* [Given records]
---

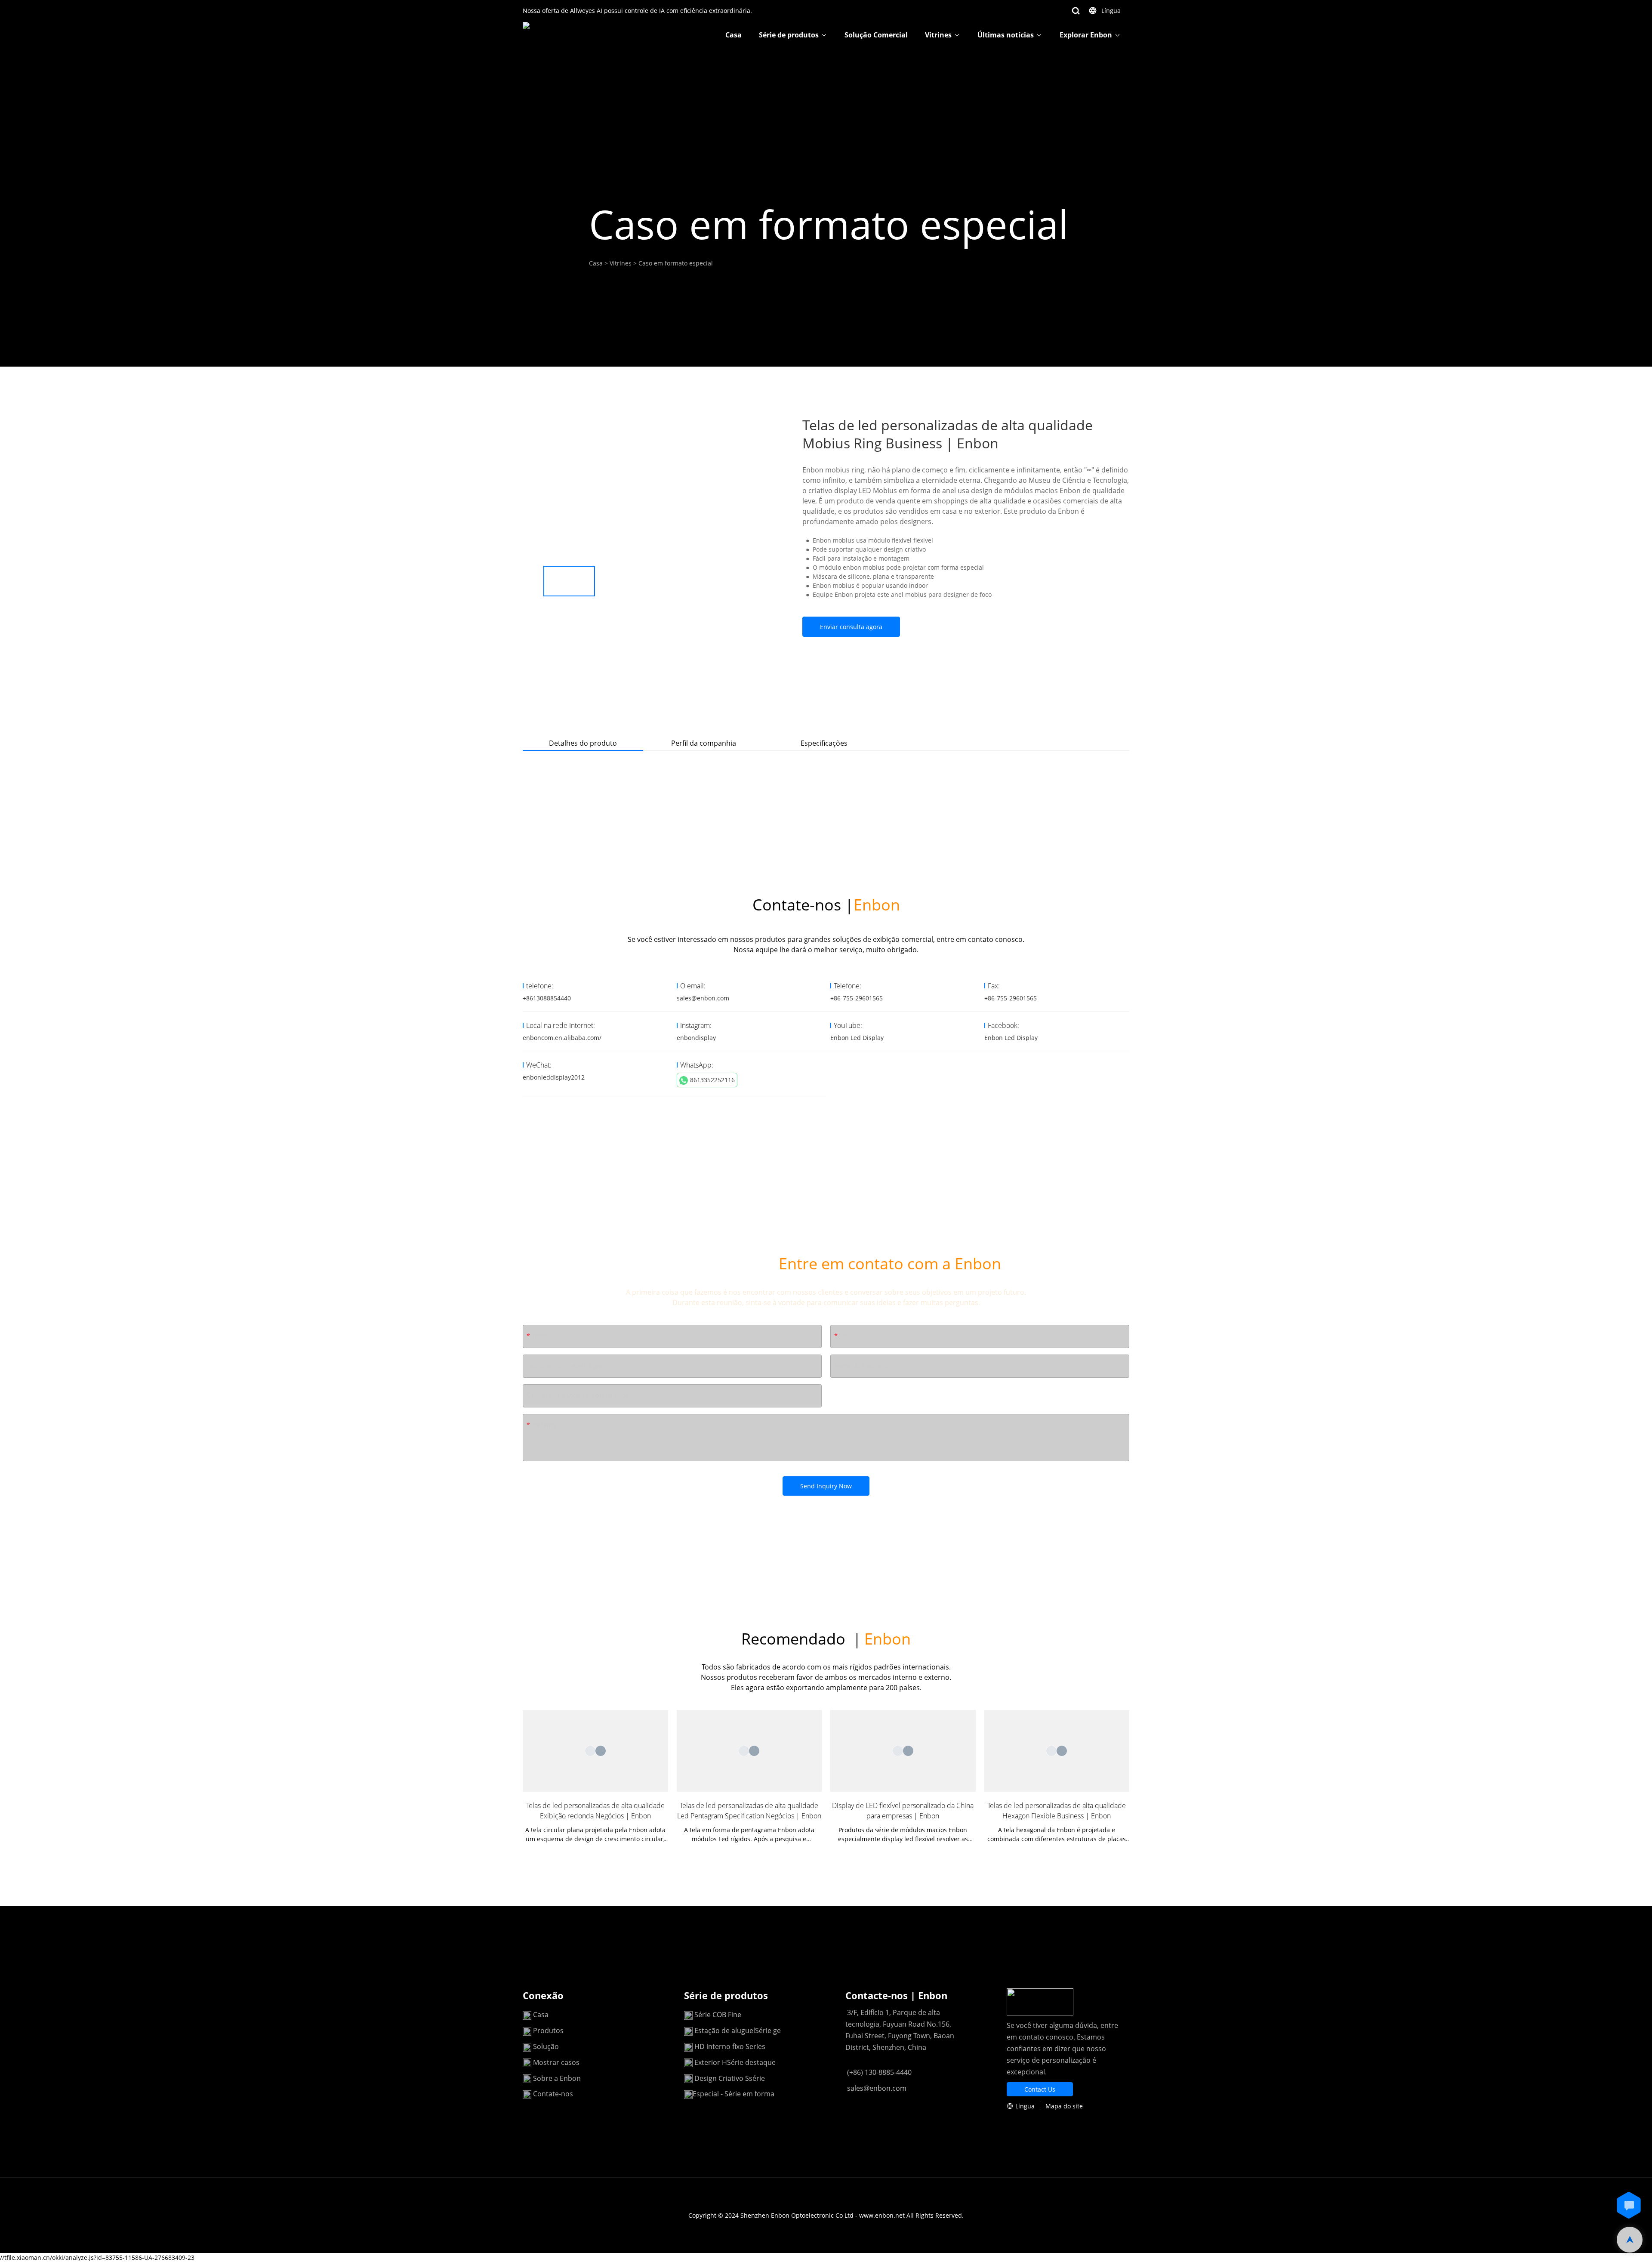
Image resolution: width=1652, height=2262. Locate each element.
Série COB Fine (717, 2014)
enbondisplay (696, 1038)
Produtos (549, 2030)
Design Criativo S (721, 2078)
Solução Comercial (876, 35)
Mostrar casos (556, 2062)
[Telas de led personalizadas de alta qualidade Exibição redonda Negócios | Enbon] (595, 1751)
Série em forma (749, 2093)
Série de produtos (789, 35)
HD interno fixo (720, 2046)
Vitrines (938, 35)
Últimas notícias (1005, 35)
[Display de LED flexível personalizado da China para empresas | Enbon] (903, 1751)
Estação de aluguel (724, 2030)
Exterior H (710, 2062)
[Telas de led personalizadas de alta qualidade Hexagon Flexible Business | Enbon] (1057, 1751)
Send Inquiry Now (826, 1486)
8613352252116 (712, 1080)
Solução (546, 2046)
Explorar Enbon (1086, 35)
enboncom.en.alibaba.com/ (562, 1038)
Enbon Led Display (857, 1038)
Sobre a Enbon (557, 2078)
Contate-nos (553, 2093)
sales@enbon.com (703, 998)
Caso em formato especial (675, 263)
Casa (733, 35)
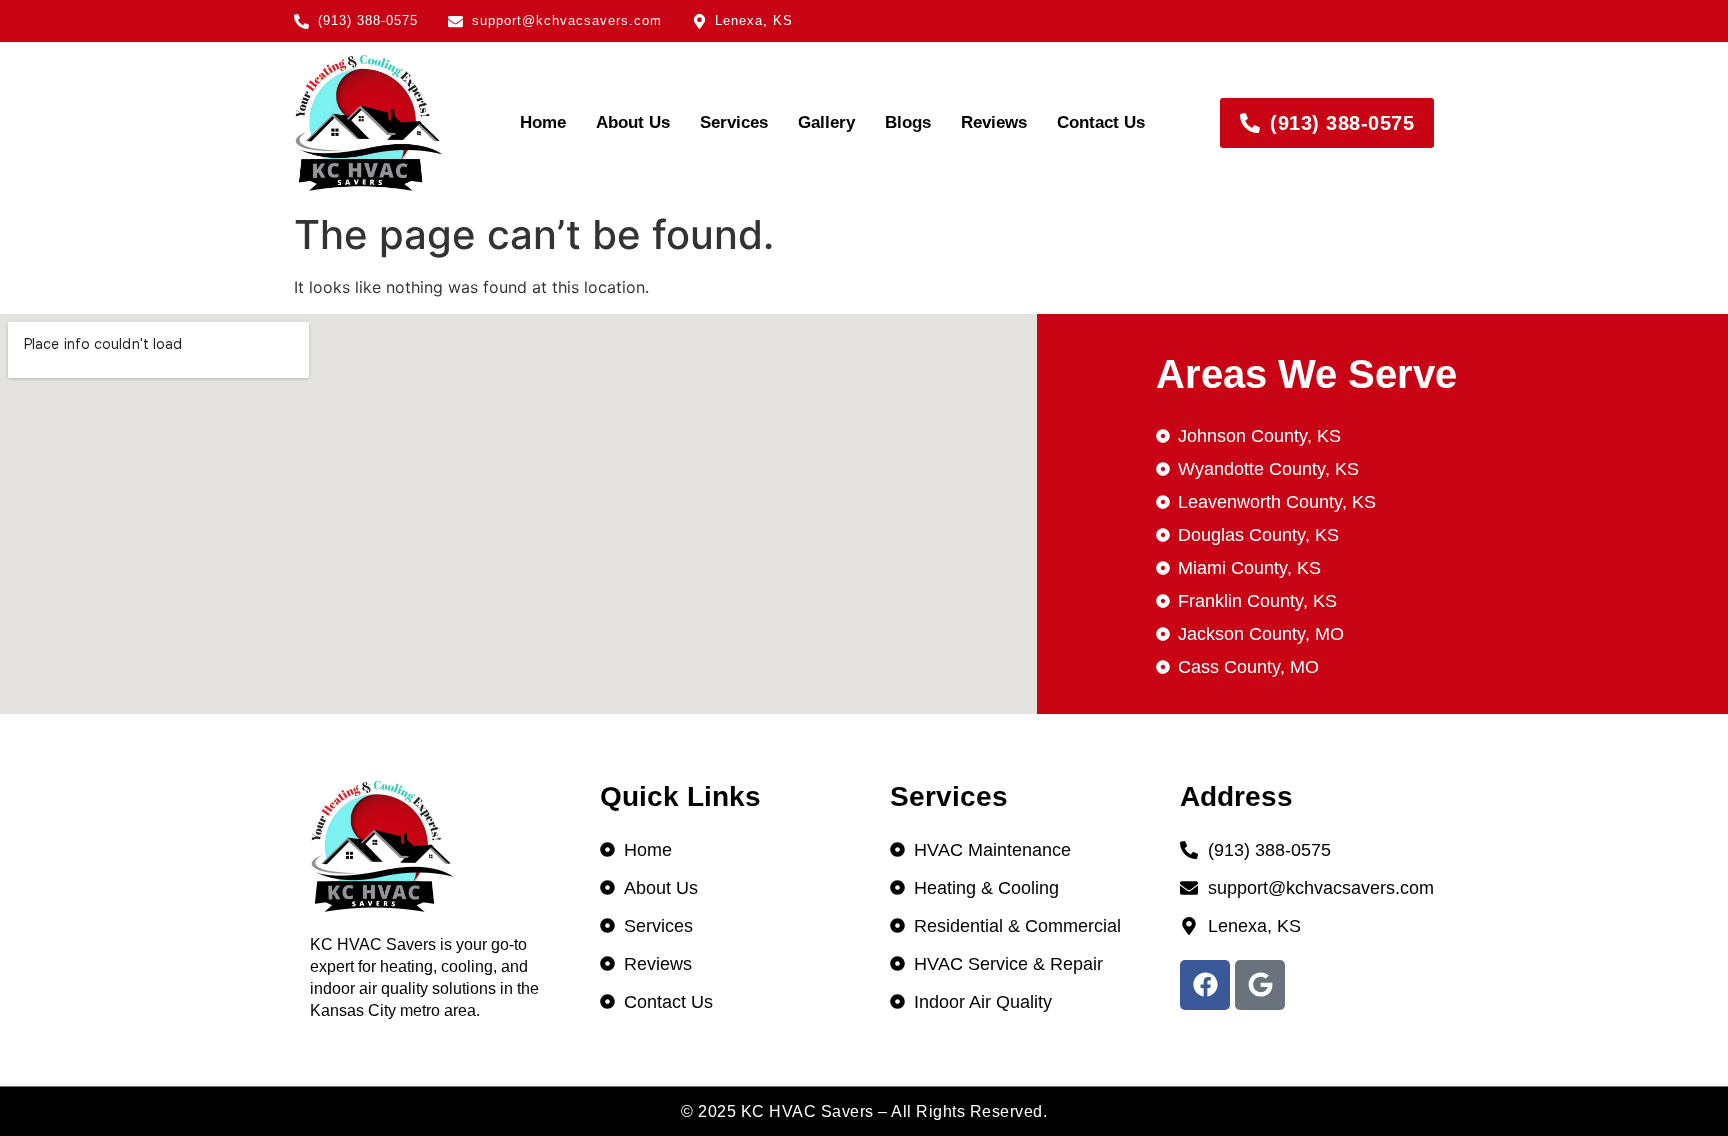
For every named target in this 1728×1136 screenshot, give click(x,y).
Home (543, 122)
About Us (633, 122)
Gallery (826, 122)
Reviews (994, 122)
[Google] (1260, 985)
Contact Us (1101, 122)
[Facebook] (1205, 985)
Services (734, 122)
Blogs (908, 122)
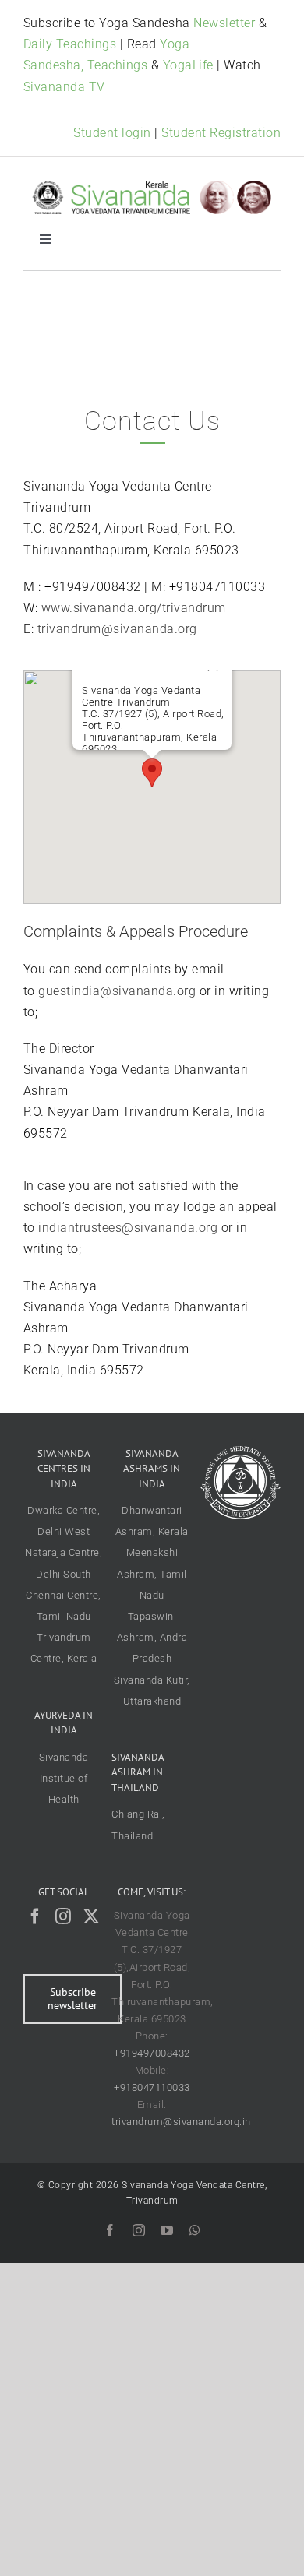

---

* [Task instructions]
Pictures are not part of the copy. Reproduce the lines from the one with "[Telas de led personalizadas de alta qualidade Hexagon" through the end of the listing above.

* [Problem solution]
[Telas de led personalizadas de alta qualidade Hexagon Flexible Business | Enbon] (1057, 1751)
Send Inquiry Now (826, 1486)
8613352252116 (712, 1080)
Solução (546, 2046)
Explorar Enbon (1086, 35)
enboncom.en.alibaba.com/ (562, 1038)
Enbon Led Display (857, 1038)
Sobre a Enbon (557, 2078)
Contate-nos (553, 2093)
sales@enbon.com (703, 998)
Caso em formato especial (675, 263)
Casa (733, 35)
For every named target in this 1728×1136 screenshot, give click(x,y).
Home (543, 122)
About Us (633, 122)
Gallery (826, 122)
Reviews (994, 122)
[Google] (1260, 985)
Contact Us (1101, 122)
[Facebook] (1205, 985)
Services (734, 122)
Blogs (908, 122)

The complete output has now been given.